On efficient sensor scheduling for linear dynamical systems

  • Authors:
  • Michael P. Vitus;Wei Zhang;Alessandro Abate;Jianghai Hu;Claire J. Tomlin

  • Affiliations:
  • Department of Electrical Engineering and Computer Sciences, University of California at Berkeley, Berkeley, CA 94708, USA;Department of Electrical and Computer Engineering, Ohio State University, Columbus, OH 43210, USA;DCSC, Delft University of Technology, Delft, Netherlands;Department of Electrical and Computer Engineering, Purdue University, West Lafayette, IN 47906, USA;Department of Electrical Engineering and Computer Sciences, University of California at Berkeley, Berkeley, CA 94708, USA

  • Venue:
  • Automatica (Journal of IFAC)
  • Year:
  • 2012

Quantified Score

Hi-index 22.14

Visualization

Abstract

Consider a set of sensors estimating the state of a process in which only one of these sensors can operate at each time-step due to constraints on the overall system. The problem addressed here is to choose which sensor should operate at each time-step to minimize a weighted function of the error covariances of the state estimates. This work investigates the development of tractable algorithms to solve for the optimal and suboptimal sensor schedules. A condition on the non-optimality of an initialization of the schedule is developed. Using this condition, both an optimal and a suboptimal algorithm are devised to prune the search tree of all possible sensor schedules.

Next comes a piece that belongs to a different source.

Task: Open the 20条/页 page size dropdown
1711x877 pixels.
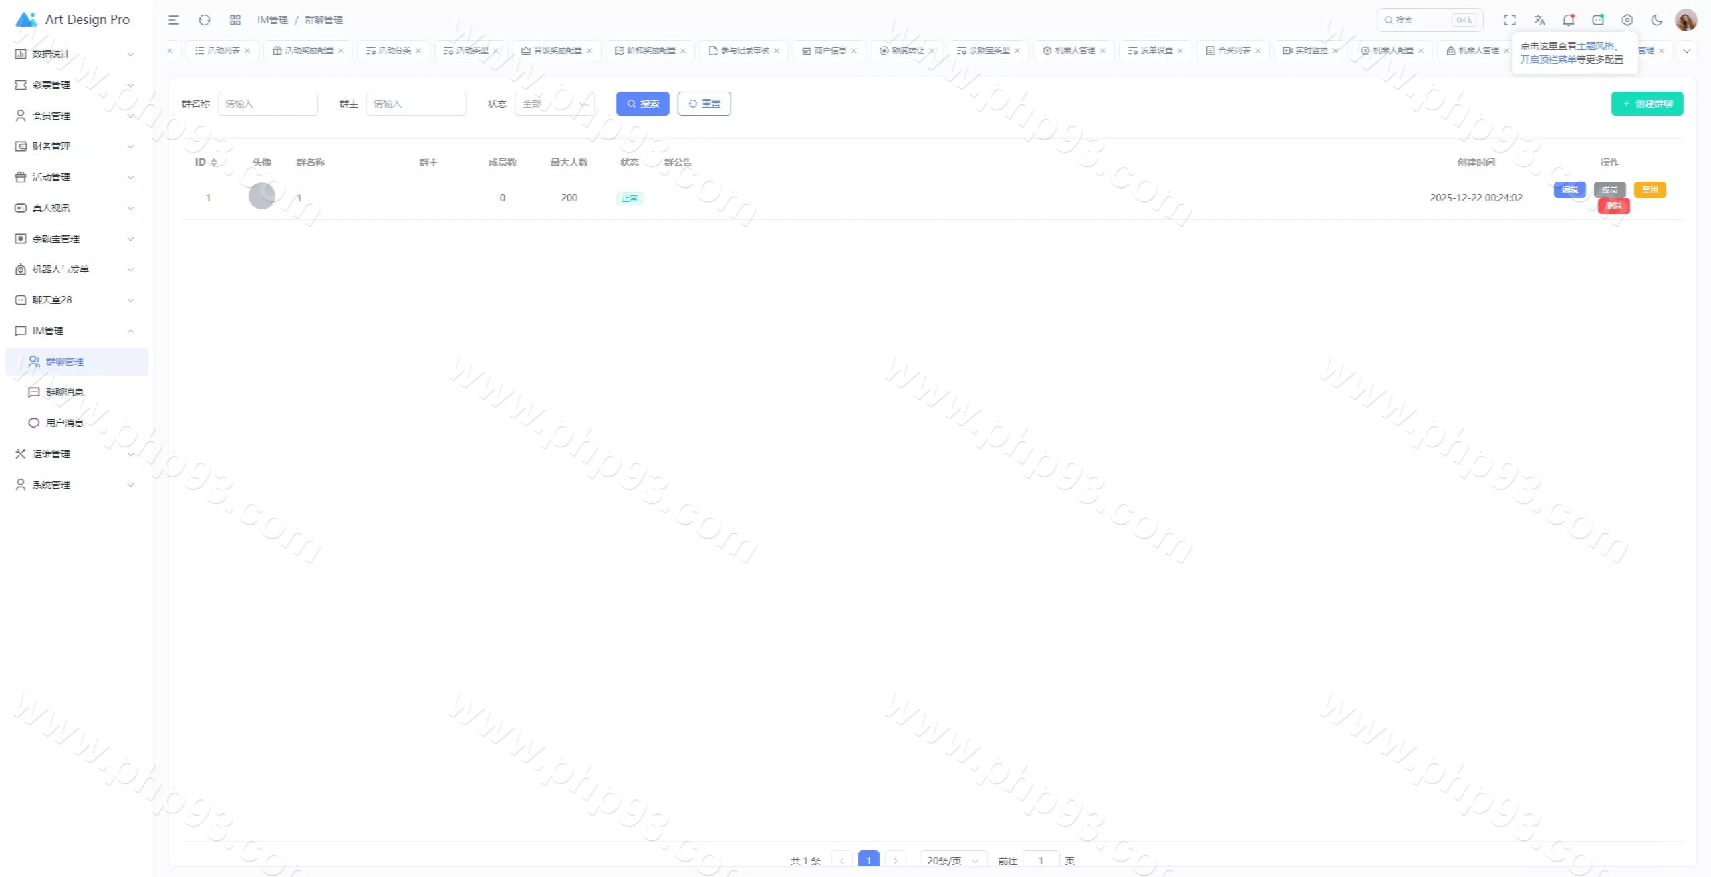Action: (952, 860)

The suboptimal algorithm trades off the quality of the solution and the complexity of the problem through a tuning parameter. The performance of the suboptimal algorithm is also investigated and an analytical error bound is provided. Numerical simulations are conducted to demonstrate the performance of the proposed algorithms, and the application of the algorithms in active robotic mapping is explored.